WHAT YOU SHOULD DO.
Only certain lines below are wanted: those starting at the line containing "You are a computer-use agent. Image resolution: width=1243" and ending at the line containing "This screenshot has height=302, width=380.", both included, each retyped exactly.

(Data extracted from a collection)
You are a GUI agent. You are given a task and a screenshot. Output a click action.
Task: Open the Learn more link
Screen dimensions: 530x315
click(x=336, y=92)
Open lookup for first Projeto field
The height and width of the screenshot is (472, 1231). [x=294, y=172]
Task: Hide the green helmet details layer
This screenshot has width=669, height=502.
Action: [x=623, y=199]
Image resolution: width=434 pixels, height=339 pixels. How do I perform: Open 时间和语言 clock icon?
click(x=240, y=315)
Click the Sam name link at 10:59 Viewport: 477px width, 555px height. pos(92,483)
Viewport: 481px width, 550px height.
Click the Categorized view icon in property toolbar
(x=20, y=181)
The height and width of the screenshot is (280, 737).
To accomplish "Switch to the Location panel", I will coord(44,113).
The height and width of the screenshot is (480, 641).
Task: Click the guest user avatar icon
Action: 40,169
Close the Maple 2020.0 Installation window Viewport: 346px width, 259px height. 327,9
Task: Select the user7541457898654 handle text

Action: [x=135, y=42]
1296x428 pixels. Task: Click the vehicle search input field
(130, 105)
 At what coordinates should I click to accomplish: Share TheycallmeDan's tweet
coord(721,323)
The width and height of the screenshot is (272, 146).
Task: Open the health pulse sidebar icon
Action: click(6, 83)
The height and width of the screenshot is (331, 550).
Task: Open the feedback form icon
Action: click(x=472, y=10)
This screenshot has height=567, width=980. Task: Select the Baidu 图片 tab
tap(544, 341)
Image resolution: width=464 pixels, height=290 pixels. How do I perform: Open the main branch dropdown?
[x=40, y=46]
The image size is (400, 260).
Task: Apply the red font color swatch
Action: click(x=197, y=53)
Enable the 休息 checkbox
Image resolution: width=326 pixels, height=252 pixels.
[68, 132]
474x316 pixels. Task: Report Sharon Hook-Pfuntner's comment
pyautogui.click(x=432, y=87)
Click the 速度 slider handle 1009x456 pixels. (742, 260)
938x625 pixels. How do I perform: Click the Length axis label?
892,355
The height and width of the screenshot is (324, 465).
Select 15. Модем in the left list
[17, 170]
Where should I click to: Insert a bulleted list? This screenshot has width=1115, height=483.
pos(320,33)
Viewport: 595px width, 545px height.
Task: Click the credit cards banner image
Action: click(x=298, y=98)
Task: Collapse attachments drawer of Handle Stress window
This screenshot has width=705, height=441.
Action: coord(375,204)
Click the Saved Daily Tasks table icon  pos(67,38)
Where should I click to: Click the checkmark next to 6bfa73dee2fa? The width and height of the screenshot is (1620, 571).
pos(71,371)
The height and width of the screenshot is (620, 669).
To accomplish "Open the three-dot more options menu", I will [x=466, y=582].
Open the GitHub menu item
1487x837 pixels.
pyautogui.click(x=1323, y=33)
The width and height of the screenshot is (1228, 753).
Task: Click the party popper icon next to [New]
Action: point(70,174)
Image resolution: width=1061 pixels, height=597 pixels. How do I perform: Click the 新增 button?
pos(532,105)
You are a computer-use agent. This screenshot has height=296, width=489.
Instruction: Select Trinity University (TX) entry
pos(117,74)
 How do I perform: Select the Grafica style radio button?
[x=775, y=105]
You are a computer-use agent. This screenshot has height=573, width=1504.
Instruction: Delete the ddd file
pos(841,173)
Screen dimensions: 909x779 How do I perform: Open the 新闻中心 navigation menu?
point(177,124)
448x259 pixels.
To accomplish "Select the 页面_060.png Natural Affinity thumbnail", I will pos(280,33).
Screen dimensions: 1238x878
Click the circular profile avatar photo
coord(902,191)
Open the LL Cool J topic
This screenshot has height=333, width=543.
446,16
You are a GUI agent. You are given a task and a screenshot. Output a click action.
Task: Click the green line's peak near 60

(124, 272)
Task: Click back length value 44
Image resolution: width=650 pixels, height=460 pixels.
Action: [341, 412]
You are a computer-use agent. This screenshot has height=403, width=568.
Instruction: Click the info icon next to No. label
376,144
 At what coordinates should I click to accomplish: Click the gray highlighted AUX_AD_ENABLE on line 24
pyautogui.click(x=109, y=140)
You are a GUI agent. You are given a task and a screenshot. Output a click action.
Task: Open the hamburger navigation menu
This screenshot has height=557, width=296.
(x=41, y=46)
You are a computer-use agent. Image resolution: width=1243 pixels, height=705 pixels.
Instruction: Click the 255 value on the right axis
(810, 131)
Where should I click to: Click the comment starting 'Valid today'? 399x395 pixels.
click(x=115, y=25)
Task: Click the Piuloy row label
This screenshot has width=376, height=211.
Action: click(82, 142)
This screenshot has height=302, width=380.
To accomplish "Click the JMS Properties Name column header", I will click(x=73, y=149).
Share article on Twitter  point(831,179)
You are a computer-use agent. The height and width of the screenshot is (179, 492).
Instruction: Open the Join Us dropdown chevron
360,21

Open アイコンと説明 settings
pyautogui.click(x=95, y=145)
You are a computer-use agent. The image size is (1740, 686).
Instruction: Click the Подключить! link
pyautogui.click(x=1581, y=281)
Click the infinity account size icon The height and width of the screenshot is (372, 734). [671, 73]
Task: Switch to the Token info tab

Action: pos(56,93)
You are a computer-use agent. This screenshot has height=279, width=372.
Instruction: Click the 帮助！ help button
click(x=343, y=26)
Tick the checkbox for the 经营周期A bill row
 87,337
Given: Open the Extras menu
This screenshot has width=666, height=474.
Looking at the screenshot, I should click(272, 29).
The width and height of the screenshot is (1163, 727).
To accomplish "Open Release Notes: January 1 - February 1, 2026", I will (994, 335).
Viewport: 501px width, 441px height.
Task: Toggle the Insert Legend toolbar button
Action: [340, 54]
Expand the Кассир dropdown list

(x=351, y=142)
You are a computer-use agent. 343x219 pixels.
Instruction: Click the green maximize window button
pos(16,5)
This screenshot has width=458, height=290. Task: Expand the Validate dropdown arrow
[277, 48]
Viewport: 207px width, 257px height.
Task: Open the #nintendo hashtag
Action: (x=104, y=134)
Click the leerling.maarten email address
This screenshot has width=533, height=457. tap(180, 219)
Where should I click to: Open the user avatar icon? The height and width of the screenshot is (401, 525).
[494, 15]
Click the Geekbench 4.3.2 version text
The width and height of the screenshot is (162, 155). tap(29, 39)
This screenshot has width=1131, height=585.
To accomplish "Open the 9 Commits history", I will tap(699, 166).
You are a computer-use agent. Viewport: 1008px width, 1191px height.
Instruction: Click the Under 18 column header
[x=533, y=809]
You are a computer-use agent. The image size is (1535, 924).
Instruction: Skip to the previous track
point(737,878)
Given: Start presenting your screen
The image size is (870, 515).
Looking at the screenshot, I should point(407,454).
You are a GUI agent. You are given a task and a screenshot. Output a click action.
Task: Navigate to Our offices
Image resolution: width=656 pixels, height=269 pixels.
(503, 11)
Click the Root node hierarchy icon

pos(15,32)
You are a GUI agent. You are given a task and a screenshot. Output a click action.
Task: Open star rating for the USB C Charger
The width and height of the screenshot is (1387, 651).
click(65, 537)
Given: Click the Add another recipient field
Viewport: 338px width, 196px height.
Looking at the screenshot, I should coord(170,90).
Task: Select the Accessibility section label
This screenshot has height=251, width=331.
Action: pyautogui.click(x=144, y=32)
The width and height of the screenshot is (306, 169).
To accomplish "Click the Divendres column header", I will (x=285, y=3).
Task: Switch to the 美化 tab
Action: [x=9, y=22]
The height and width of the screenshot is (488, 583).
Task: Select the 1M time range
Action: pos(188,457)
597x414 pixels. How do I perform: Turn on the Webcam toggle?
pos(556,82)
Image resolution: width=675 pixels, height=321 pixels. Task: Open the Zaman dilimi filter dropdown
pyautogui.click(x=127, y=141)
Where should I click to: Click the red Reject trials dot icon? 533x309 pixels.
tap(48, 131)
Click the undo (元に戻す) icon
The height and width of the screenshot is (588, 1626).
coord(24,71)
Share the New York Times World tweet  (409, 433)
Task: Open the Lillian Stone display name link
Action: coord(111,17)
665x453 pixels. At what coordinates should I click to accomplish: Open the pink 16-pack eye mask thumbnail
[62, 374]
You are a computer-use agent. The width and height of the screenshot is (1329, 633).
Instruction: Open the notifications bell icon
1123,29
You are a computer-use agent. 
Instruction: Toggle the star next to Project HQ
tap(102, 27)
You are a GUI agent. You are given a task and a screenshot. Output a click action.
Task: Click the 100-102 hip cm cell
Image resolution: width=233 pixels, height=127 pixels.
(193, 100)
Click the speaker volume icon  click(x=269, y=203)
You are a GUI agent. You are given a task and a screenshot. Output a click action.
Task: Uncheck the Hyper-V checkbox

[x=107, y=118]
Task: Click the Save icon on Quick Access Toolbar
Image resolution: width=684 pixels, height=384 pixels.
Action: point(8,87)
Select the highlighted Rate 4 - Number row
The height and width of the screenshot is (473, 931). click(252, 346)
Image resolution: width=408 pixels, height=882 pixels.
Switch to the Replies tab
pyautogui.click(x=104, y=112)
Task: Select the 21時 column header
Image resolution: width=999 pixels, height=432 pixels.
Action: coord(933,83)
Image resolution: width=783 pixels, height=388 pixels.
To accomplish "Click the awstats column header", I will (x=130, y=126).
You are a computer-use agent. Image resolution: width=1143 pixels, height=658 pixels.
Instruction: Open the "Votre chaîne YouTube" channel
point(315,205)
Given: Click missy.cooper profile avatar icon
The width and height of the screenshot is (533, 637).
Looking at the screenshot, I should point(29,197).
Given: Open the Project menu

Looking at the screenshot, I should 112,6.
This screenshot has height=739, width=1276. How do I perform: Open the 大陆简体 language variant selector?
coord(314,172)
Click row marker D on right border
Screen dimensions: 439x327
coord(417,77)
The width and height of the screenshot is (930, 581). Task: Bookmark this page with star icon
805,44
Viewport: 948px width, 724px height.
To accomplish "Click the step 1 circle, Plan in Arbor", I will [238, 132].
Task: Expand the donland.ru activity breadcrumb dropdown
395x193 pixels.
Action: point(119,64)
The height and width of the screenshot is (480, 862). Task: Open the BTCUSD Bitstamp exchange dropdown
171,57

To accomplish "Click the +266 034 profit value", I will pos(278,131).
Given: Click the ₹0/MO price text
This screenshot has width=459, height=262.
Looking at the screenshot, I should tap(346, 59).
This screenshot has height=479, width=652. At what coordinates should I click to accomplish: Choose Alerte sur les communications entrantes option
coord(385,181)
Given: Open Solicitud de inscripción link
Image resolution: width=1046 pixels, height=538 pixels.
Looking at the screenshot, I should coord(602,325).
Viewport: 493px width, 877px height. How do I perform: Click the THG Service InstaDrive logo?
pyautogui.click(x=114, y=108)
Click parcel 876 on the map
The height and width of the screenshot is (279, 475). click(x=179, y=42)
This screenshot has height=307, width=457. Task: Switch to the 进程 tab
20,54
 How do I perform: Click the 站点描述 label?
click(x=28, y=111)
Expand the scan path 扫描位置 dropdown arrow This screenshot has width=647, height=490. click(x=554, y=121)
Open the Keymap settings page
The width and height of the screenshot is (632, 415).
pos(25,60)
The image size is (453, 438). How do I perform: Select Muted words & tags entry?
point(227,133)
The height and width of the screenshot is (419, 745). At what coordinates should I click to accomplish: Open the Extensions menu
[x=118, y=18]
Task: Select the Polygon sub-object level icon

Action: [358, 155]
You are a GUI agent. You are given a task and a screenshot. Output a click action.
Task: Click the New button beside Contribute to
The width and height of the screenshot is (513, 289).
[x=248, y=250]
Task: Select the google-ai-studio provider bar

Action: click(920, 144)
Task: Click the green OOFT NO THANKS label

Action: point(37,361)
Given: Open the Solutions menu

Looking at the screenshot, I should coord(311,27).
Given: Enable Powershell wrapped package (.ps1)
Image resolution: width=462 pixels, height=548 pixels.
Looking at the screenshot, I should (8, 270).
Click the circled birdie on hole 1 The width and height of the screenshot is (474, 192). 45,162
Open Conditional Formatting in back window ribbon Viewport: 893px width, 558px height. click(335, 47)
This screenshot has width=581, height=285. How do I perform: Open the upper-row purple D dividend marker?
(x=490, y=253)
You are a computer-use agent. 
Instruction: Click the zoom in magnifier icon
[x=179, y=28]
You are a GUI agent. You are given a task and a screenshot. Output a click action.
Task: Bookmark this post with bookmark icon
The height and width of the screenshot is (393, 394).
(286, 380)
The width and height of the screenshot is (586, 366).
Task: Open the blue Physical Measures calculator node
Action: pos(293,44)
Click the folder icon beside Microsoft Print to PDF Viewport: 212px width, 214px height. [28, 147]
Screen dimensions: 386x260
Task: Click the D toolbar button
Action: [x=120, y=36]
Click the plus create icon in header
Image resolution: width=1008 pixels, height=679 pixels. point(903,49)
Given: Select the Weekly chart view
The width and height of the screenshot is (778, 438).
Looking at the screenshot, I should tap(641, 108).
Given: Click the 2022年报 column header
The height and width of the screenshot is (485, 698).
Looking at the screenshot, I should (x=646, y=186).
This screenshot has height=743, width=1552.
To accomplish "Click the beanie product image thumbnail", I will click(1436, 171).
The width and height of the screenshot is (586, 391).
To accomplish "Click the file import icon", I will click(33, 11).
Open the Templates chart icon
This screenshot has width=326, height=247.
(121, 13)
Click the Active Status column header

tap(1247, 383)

ANSWER BELOW.
You are a computer-use agent. Image resolution: width=1243 pixels, height=705 pixels.
Instruction: Click the 255 value on the right axis
(810, 131)
Where should I click to: Click the comment starting 'Valid today'? 399x395 pixels.
click(x=115, y=25)
Task: Click the Piuloy row label
This screenshot has width=376, height=211.
Action: click(82, 142)
This screenshot has height=302, width=380.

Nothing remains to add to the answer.